Before July 15, 2014, under DC law, your lawyer would not be able to accept the $25,000 and would have to sue the person who ran the red light in order to get it. So you would be stuck in the middle between the runner’s insurance company and your own insurance company. This changed on July 15, 2014, when the Underinsured Motorist Insurer Fairness Amendment Act became law. The law, which can be found at DC Code § 31-2407.01, mandates that when an injured party receives an offer to settle a claim that would exhaust the applicable liability insurance policy—here, the red light runner’s insurance policy—the injured person (or his insurer) shall send a copy of the settlement offer to the UIM insurer.[ii] The UIM carrier then has 60 days to either “(1) preserve its subrogation rights against the tortfeasor[iii] by providing written notice of its intention to do so and by paying to the claimant an amount equal to the policy limits that have been offered to the claimant by the tortfeasor’s liability insurance company, or (2) allow the claimant to accept the settlement offer from the tortfeasor’s liability insurance company and execute appropriate releases.” This law requires the UIM insurer to make the payment at the same time it determines whether to retain it subrogation rights. This means the payment would be made in 60 days. Further, the UIM carrier is “considered to have fully waived its rights of subrogation against the tortfeasor, unless within [the same] 60 days from receipt of the [written] notice . . . , the UIM coverage insurer sends. . . written notice that it does not waive its rights of subrogation against the tortfeasor.”

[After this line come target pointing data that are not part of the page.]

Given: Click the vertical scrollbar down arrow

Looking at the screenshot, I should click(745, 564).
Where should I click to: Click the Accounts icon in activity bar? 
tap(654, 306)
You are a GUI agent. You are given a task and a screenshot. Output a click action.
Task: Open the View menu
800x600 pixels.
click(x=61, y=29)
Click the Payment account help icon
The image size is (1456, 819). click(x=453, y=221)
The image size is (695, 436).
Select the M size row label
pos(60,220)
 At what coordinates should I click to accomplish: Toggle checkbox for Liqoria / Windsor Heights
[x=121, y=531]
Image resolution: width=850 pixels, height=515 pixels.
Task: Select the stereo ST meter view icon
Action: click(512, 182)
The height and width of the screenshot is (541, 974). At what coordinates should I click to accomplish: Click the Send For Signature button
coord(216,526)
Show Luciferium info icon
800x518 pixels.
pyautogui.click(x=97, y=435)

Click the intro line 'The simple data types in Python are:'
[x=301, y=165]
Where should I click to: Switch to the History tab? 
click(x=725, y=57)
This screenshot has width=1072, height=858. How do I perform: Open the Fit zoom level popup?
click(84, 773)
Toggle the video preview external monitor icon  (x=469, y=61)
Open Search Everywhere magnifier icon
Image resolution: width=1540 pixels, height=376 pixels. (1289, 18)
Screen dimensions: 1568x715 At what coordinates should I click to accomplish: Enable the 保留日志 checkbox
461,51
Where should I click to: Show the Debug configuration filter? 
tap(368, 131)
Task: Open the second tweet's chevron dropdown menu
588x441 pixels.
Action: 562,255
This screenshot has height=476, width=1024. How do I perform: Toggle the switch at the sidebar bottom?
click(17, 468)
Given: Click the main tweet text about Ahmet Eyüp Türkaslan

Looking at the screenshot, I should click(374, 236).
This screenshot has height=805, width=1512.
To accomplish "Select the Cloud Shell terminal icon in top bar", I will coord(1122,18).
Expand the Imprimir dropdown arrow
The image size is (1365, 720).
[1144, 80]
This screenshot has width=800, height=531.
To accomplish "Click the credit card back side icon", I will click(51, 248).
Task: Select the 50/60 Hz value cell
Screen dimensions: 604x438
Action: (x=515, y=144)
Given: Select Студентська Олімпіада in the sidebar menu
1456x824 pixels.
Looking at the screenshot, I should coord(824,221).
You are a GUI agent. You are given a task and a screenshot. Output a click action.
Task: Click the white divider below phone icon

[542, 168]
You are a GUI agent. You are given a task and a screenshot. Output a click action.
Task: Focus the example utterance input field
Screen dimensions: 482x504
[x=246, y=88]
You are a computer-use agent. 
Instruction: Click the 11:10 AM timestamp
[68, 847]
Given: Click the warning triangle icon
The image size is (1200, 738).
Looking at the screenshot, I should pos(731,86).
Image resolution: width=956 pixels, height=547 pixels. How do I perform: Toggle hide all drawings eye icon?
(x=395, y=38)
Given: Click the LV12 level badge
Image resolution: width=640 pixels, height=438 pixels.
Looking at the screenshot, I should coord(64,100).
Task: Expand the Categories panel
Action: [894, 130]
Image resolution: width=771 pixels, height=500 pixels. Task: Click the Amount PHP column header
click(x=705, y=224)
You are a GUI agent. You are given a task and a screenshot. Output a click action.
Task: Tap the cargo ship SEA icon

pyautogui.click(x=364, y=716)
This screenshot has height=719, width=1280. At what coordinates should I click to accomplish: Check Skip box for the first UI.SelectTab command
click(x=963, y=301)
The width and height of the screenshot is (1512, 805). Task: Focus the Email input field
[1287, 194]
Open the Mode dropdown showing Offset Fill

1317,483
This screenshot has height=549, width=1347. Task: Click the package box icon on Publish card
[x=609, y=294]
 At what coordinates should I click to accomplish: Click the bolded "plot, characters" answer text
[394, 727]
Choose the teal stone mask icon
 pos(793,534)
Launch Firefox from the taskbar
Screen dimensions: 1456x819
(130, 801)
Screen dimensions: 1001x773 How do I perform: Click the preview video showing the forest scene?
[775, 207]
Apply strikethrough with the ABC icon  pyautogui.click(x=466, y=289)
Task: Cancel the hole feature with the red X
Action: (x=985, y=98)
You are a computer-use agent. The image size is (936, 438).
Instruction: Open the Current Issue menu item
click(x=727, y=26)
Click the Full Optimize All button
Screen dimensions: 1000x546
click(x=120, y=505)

Additionally, the law states that any consent to settle or waiver of subrogation by the UIM insurer may not be construed to limit the right of the UIM insurer to raise any issue or defense relating to liability and damages in an action against the UIM insurer; and does not constitute an admission by the UIM insurer as to any issue, claim or defense raised in an action against the UIM insurer.
Before this law was passed, I had seen a number of cases in which a person’s own insurance company would refuse to let that person (its own customer!) accept policy limits from the insurance company of the person who harmed him or her. This always seemed wrong to me. Maryland has had a law to address this, Maryland Insurance Code § 19-511, for more than a decade (as a Maryland injury lawyer, I’ve used it many times for my clients).[iv] It is great to see DC law catch up to Maryland law on this point. More fairness for policyholders dealing with their insurance companies is always a good thing.[v]
Copyright © 2015, Eric N. Stravitz.
[i] Because it would get a credit for the $25,000 from the red light runner’s insurance company, the most it would have to pay under its insurance policy would be $75,000, not $100,000.
[ii] A lawyer would be wise to do this by certified mail, return receipt requested, or some other means that would allow proof of service.
[iii] “Tortfeasor” is a fancy word for at fault driver (here, the red light runner).
[iv] If you’d like to read more about Maryland law on this point, I recommend the following blog post that discussed three recent Maryland appellate cases that discuss Maryland Insurance Code § 19-511: Injury Law Around the Beltway.
[v] In one way the DC law is better for Plaintiffs than its Maryland counterpart: Under the DC law the UIM carrier has 60 days to pay the tortfeasor’s insurance policy limits if it wishes to retain its subrogation rights. Under Maryland’s law, it gets 90 days.